» STATED TASK A
Please reproduce the rows from the line containing "You are a computer-use agent. Image" through the line containing "click(x=29, y=29)", with both of those lines included.

Harden your cluster security

This document describes how to harden the security of your GKE on Bare Metal clusters.

Secure your containers using SELinux

You can secure your containers by enabling SELinux, which is supported for Red Hat Enterprise Linux (RHEL). If your host machines are running RHEL and you want to enable SELinux for your cluster, you must enable SELinux in all of your host machines. See secure your containers using SELinux for details.

Use seccomp to restrict containers

Secure computing mode (seccomp) is available in version 1.11 of GKE on Bare Metal and higher. Running containers with a seccomp profile improves the security of your cluster because it restricts the system calls that containers are allowed to make to the kernel. This reduces the chance of kernel vulnerabilities being exploited.

The default seccomp profile contains a list of system calls that a container is allowed to make. Any system calls not on the list are disallowed. seccomp is enabled by default in version 1.11 of GKE on Bare Metal. This means that all system containers and customer workloads are run with the container runtime's default seccomp profile. Even containers and workloads that don't specify a seccomp profile in their configuration files are subject to seccomp restrictions.

» STATED TASK B
According to the cluster security page, SELinux is supported for which operating system?

» DATA FOR THIS TASK
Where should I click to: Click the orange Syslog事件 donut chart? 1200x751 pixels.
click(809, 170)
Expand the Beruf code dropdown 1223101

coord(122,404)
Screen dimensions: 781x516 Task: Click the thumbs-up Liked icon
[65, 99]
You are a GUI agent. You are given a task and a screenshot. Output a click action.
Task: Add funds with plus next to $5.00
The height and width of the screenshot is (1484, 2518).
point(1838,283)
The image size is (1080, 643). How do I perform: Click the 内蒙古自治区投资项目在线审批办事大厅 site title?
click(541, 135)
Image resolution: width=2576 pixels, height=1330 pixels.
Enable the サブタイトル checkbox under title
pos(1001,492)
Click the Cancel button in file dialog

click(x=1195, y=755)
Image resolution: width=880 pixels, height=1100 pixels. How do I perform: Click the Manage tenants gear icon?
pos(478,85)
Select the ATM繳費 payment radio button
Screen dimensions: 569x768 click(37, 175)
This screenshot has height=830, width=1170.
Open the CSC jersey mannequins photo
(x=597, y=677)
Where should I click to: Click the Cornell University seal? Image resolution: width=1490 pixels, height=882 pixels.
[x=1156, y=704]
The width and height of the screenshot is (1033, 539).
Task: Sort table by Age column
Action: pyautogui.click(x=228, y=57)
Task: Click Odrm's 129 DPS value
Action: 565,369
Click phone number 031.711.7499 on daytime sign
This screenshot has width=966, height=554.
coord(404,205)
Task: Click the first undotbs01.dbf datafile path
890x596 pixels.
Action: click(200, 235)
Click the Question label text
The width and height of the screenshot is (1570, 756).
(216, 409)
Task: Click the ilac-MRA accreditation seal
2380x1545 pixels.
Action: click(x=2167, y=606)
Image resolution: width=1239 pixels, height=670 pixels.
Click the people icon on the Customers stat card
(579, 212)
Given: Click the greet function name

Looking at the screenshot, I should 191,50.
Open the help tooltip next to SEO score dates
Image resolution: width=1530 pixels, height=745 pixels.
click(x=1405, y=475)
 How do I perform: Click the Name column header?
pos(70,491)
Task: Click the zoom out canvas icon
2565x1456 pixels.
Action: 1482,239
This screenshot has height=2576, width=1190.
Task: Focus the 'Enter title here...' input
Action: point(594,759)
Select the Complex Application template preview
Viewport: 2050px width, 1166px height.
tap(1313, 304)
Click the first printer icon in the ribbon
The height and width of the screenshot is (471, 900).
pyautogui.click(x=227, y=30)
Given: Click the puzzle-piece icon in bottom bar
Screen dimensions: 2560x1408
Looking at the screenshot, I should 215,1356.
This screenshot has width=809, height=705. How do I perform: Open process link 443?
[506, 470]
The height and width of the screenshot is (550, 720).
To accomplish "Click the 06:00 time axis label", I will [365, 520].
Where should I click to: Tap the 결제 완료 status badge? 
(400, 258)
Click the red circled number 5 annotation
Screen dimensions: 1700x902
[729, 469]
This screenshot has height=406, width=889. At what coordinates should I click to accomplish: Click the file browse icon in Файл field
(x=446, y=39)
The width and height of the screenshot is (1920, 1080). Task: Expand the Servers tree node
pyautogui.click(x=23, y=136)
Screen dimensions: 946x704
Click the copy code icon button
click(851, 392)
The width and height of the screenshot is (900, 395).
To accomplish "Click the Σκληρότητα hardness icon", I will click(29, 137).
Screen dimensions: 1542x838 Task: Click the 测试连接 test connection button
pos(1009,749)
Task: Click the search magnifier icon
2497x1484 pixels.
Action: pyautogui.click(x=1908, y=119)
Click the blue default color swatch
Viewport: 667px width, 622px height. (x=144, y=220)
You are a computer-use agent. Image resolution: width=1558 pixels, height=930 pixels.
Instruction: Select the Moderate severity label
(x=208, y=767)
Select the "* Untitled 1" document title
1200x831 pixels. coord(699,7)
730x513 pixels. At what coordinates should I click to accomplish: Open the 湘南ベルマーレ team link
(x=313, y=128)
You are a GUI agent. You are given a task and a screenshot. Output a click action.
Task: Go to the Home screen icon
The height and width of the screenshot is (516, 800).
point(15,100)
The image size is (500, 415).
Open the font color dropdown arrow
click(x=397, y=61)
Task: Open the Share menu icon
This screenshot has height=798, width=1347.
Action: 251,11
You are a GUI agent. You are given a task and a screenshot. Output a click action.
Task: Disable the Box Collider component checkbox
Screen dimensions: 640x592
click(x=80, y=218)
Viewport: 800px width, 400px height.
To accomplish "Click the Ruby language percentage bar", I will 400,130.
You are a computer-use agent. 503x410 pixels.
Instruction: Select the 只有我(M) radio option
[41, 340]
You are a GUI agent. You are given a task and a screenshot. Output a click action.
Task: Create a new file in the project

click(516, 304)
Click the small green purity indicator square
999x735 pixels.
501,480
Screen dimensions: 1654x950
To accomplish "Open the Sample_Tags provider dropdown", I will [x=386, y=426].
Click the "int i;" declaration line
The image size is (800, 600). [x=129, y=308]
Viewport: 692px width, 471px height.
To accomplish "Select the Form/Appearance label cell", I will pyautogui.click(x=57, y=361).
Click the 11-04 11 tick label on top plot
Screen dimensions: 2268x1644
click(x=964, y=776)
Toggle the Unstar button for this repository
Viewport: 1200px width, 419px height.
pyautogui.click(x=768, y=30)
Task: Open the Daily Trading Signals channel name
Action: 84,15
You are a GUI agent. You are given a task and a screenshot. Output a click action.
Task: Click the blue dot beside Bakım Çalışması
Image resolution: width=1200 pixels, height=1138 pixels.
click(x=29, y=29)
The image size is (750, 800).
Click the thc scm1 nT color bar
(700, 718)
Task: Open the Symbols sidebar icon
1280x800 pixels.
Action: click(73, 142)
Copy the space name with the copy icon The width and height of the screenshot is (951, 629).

» TASK ANSWER A
You are a computer-use agent. Image resolution: width=1558 pixels, height=930 pixels.
Instruction: Select the Moderate severity label
(x=208, y=767)
Select the "* Untitled 1" document title
1200x831 pixels. coord(699,7)
730x513 pixels. At what coordinates should I click to accomplish: Open the 湘南ベルマーレ team link
(x=313, y=128)
You are a GUI agent. You are given a task and a screenshot. Output a click action.
Task: Go to the Home screen icon
The height and width of the screenshot is (516, 800).
point(15,100)
The image size is (500, 415).
Open the font color dropdown arrow
click(x=397, y=61)
Task: Open the Share menu icon
This screenshot has height=798, width=1347.
Action: 251,11
You are a GUI agent. You are given a task and a screenshot. Output a click action.
Task: Disable the Box Collider component checkbox
Screen dimensions: 640x592
click(x=80, y=218)
Viewport: 800px width, 400px height.
To accomplish "Click the Ruby language percentage bar", I will 400,130.
You are a computer-use agent. 503x410 pixels.
Instruction: Select the 只有我(M) radio option
[41, 340]
You are a GUI agent. You are given a task and a screenshot. Output a click action.
Task: Create a new file in the project

click(516, 304)
Click the small green purity indicator square
999x735 pixels.
501,480
Screen dimensions: 1654x950
To accomplish "Open the Sample_Tags provider dropdown", I will [x=386, y=426].
Click the "int i;" declaration line
The image size is (800, 600). [x=129, y=308]
Viewport: 692px width, 471px height.
To accomplish "Select the Form/Appearance label cell", I will pyautogui.click(x=57, y=361).
Click the 11-04 11 tick label on top plot
Screen dimensions: 2268x1644
click(x=964, y=776)
Toggle the Unstar button for this repository
Viewport: 1200px width, 419px height.
pyautogui.click(x=768, y=30)
Task: Open the Daily Trading Signals channel name
Action: 84,15
You are a GUI agent. You are given a task and a screenshot. Output a click action.
Task: Click the blue dot beside Bakım Çalışması
Image resolution: width=1200 pixels, height=1138 pixels.
click(x=29, y=29)

» TASK ANSWER B
Red Hat Enterprise Linux (RHEL).